Elastic searchable snapshots or AWS UltraWarm: Making the right choice
Your logs, metrics, security, and trace data are all invaluable to you. They are mission critical for your observability and security needs. As your IT infrastructure grows and keeps generating more and more data, your data volumes and data storage needs go up accordingly. It can quickly become cost-prohibitive to indefinitely store all of it on your hottest machines. With index lifecycle management and data tiers in Elasticsearch and the associated cost-effective hardware profiles in Elastic Cloud, we’ve provided you with the tools to reduce your data storage costs by migrating less-frequently accessed data to more cost-effective storage tiers. With Elastic searchable snapshots, first introduced in the 7.10 release, we’ve now introduced even more flexible cost controls by letting you offload data to cheap storage tiers like S3, separating storage from compute for the ultimate flexibility in managing costs.

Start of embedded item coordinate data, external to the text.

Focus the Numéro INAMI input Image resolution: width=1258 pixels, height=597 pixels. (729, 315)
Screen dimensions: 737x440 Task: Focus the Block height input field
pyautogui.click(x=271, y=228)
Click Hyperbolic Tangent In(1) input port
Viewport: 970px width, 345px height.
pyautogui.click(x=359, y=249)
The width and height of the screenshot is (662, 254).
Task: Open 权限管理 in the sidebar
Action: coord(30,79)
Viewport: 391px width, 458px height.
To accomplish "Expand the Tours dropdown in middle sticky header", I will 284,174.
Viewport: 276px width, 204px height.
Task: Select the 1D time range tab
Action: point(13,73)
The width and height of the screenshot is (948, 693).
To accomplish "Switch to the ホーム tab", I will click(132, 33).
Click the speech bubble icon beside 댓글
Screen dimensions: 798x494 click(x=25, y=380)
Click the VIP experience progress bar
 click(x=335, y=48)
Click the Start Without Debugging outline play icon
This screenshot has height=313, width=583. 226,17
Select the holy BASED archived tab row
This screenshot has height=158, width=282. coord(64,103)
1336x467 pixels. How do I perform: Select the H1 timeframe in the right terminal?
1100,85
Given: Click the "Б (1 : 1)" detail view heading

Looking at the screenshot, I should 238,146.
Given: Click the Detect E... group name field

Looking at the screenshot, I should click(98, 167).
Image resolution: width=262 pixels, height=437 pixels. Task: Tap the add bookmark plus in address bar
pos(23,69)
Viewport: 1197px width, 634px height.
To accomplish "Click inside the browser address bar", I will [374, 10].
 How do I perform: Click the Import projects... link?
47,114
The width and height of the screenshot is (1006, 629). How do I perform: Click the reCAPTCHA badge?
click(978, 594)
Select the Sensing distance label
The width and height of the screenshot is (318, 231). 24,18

We’ve gotten some questions from our customers on Elastic Cloud, the only hosted/managed Elasticsearch-as-a-service from the company that built Elasticsearch, about how searchable snapshots compares to AWS’s UltraWarm feature. While there are some similarities on the surface, the details matter — it’s important to know the real trade-offs as you’re making your choice. UltraWarm lacks both the breadth and depth of functionality that searchable snapshots and the data tiers provided by Elastic offer, and the Amazon Elasticsearch Service lacks features essential to give you the best experience for querying across the cost/performance spectrum.
Total cost of ownership matters
It’s very easy to accumulate a large dataset by storing application logs in Elasticsearch. It’s also become very common to store all logs, from any machine, in Elasticsearch, and to enable use cases such as security analytics, where intruders in the system can be detected and traced. Any of these use cases can generate large amounts of data, and it's important to be able to balance performance and price to ensure long-term data visibility without breaking the budget.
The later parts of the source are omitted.